Ce mercredi 3 janvier, après plus de 5 mois de grève des compagnons d’Emmaüs de Saint-André-lez-Lille, le préfet de la région Hauts-de-France, Georges-François Leclerc, a demandé la fermeture de la Halte Saint-Jean pour des raisons de « sécurité ». Une tentative évidente de briser le mouvement de grève des travailleurs d’Emmaüs qui dure depuis juillet contre des conditions de travail honteuses.

Pour maintenir les travailleurs dans la surexploitation, la direction fait miroiter l’attribution du statut de « compagnon », permettant de toucher une indemnité et d’ouvrir la voie vers une régularisation, c’est un rythme de travail inhumain de 40 heures de travail par semaine pour un salaires de 150 euros et tout cela sans être déclaré, qui est imposée aux travailleurs. Deux plaintes ont donc été déposées, pour « traite d’êtres humains » et « travail dissimulé ».

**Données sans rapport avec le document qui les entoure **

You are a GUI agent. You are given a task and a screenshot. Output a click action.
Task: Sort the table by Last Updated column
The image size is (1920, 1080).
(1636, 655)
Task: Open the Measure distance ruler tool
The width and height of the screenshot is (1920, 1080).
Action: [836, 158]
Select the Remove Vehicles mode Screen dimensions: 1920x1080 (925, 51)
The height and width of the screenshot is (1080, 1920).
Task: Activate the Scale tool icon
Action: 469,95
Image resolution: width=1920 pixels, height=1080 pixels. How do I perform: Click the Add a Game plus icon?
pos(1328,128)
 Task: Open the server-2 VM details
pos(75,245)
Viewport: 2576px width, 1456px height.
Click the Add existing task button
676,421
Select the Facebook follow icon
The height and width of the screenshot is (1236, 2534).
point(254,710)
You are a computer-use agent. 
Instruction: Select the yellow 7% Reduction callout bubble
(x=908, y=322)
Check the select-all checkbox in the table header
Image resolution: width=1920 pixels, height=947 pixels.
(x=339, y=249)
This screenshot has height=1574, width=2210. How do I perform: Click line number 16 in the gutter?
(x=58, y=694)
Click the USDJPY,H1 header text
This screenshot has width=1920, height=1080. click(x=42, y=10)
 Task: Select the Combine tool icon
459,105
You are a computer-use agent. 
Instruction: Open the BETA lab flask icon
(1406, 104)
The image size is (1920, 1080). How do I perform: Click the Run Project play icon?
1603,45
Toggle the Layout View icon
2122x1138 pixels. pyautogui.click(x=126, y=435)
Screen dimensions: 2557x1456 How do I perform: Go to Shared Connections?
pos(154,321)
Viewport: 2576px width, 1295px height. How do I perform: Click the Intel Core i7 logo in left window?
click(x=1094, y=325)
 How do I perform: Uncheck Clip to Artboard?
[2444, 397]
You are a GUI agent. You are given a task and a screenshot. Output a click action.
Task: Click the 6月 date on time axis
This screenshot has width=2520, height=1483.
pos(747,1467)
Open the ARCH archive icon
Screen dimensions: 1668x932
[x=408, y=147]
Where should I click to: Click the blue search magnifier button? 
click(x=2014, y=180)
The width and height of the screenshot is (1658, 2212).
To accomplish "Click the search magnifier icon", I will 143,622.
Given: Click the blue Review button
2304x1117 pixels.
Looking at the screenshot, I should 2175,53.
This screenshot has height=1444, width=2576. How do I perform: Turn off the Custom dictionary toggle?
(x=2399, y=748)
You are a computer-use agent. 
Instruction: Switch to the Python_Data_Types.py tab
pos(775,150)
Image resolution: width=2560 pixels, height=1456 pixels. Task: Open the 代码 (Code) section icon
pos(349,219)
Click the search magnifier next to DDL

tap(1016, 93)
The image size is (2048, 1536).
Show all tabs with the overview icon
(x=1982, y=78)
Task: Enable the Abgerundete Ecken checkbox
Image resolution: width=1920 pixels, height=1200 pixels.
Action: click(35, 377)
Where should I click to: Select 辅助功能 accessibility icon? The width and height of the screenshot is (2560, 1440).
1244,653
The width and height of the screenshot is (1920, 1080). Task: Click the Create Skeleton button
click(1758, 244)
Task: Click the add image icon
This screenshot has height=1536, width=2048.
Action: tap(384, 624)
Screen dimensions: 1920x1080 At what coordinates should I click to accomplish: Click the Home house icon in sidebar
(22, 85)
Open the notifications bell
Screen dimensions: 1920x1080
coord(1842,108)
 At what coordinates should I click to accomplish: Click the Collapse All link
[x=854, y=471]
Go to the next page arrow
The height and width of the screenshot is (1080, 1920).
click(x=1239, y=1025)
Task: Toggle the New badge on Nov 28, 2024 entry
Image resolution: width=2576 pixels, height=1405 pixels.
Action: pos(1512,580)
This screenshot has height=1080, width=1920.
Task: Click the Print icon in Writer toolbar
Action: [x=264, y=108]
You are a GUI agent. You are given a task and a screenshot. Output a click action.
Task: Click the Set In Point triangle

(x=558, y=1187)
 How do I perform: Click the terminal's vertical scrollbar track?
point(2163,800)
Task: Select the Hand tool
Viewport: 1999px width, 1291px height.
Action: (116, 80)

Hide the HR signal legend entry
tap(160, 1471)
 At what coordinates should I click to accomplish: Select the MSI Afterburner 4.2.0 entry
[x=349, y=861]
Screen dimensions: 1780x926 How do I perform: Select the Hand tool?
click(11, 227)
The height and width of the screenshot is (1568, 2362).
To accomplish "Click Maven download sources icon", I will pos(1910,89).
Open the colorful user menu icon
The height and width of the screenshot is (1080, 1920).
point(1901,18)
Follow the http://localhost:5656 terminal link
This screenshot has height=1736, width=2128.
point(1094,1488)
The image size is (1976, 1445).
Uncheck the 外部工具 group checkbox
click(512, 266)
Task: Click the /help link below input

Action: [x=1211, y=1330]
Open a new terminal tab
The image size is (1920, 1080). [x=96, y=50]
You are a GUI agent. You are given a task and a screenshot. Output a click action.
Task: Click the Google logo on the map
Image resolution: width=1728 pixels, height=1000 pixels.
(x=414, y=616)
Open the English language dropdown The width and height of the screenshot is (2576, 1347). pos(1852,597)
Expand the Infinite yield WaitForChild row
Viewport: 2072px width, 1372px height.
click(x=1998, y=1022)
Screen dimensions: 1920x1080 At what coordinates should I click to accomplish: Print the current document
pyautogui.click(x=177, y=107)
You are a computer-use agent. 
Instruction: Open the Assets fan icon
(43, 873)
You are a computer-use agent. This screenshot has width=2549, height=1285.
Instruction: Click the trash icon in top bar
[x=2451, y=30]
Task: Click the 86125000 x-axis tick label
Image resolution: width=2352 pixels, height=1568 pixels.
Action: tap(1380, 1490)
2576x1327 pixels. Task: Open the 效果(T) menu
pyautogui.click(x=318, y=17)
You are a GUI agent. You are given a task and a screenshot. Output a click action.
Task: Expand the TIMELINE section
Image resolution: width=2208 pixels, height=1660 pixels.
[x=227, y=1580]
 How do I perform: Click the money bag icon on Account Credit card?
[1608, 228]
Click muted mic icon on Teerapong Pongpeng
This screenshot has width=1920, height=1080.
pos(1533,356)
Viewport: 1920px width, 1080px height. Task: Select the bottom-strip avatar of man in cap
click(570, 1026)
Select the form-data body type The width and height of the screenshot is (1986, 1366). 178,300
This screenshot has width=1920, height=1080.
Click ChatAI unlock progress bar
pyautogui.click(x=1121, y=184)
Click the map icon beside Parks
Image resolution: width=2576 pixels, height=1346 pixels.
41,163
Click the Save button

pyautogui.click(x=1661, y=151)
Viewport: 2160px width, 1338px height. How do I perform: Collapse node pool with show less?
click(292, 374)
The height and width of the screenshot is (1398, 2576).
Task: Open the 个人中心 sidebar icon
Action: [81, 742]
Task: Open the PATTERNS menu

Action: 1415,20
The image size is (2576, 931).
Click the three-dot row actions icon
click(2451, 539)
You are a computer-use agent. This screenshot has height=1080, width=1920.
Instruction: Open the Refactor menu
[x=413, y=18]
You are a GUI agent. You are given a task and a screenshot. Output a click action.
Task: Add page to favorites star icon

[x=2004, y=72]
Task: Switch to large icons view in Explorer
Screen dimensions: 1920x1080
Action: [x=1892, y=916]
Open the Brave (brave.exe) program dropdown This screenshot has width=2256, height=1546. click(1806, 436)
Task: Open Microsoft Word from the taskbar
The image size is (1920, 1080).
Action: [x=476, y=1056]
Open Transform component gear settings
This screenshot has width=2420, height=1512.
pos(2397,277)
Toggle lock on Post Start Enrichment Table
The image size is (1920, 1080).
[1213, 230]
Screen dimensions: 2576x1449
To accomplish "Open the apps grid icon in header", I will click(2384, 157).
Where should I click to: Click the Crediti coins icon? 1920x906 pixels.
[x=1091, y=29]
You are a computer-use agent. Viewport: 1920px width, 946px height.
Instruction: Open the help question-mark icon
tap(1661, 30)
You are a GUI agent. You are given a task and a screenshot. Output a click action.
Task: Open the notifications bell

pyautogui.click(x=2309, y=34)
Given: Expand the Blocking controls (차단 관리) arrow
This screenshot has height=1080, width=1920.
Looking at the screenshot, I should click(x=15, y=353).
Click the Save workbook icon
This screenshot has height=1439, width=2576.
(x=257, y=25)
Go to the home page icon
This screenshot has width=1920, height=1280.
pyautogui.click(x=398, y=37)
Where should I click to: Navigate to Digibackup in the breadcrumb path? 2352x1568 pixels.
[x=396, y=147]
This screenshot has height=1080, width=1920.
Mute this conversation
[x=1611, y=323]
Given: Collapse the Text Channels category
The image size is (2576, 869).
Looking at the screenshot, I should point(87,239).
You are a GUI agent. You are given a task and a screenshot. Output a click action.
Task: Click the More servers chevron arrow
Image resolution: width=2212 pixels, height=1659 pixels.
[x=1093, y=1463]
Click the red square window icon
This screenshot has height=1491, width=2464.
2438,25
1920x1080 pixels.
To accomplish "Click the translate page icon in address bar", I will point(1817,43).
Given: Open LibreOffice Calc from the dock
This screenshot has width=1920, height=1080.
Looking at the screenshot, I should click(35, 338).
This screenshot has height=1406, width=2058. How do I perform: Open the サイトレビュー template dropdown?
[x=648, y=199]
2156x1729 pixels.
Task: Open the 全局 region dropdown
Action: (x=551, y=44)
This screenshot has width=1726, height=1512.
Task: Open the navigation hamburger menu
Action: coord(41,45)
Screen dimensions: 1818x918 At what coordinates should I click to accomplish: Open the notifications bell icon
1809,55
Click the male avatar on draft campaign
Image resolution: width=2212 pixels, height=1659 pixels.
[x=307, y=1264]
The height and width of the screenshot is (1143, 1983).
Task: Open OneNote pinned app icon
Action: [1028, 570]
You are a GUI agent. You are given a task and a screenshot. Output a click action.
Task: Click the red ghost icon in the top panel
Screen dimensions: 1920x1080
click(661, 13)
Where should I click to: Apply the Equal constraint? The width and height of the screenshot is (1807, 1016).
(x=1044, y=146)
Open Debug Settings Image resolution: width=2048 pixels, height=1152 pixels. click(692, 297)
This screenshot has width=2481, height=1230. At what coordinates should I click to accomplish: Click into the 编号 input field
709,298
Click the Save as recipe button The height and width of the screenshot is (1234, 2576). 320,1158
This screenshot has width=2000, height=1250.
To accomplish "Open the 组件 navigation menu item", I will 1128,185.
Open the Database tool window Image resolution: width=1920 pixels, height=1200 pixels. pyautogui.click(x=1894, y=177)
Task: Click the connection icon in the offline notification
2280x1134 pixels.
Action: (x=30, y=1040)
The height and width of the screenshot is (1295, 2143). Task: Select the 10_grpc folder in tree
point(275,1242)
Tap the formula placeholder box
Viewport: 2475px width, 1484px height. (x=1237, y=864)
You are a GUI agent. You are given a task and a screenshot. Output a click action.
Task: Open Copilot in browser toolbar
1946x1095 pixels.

Le préfet a demandé la fermeture du site sous prétexte que la sécurité vis-à-vis des risques d’incendies n’est pas assurée dans le bâtiment. Une décision que Georges-François Leclerc prétend être complètement indépendante du mouvement de grève secouant le site depuis plusieurs mois. Cependant, le rapport de causalité semble assez évident, Alixe Kombilas, représentante des compagnons grévistes, explique ainsi au micro de France bleu : « Moi, ça fait trois ans, je suis dans cette structure, il n’y a jamais eu une commission de sécurité qui soit venue pour voir si le bâtiment était dans les normes ».

La volonté de briser le mouvement apparait donc assez clairement. Après une forte répression du piquet de grève par la police, qui était venu gazer, tabasser et voler la caisse de grève, c’est désormais le préfet qui, main dans la main avec la direction de Emmaus, cherche à briser ce mouvement, profondément subversif dans la séquence puisqu’il vient remettre sur la table l’exploitation violente et xénophobe que subissent ces travailleurs sans-papiers. Ces derniers, en situation de grande précarité, vivent sur le site, sa fermeture est donc par ailleurs synonyme de l’expulsion de tous les « compagnons ».

L’arrêté de fermeture précise ainsi qu’il « Il incombe à l’exploitant, en application des dispositions de l’article L.184-1 du code de la construction et de l’habitation, d’assurer le relogement des personnes concernées le temps nécessaire des travaux et de la mise aux normes de l’établissement ». Traduction, le préfecture ne fera strictement rien pour garantir le relogement de ces travailleurs sans-papiers, quand bien même nous sommes en pleine période de trêve hivernale, et ce sera donc à la direction de la Halte Saint-Jean d’assurer le relogement des grévistes. Alors même que cette dernière, par la voie de Pierre Duponchel, directeur d’Emmaüs Saint-André, avait déjà expliqué le 19 décembre, avoir trouvé « des solutions pour les non-manifestants », mais pas pour « les manifestants ». Une discrimination assumée et honteuse qui entérine l’expulsion sans relogement d’une vingtaine de personnes sans-papiers, dans une situation de précarité extrême.

Plusieurs dizaines de soutien aux grévistes se sont réunis le 2 janvier devant le site de Saint-André pour dénoncer une direction qui, main dans la main avec la préfecture et la police, prévoit l’expulsion, en pleine trêve hivernale et sans aucun plan de relogement, de travailleurs en lutte. Une volonté de mater toutes formes de contestations, notamment des travailleurs précaires sans-papiers, dans un contexte de renforcement réactionnaire et xénophobe, dont la loi immigration est l’illustration la plus criante. Cependant, les grévistes ne comptent pas se laisser intimider et sont déterminés à continuer ce combat pour la dignité.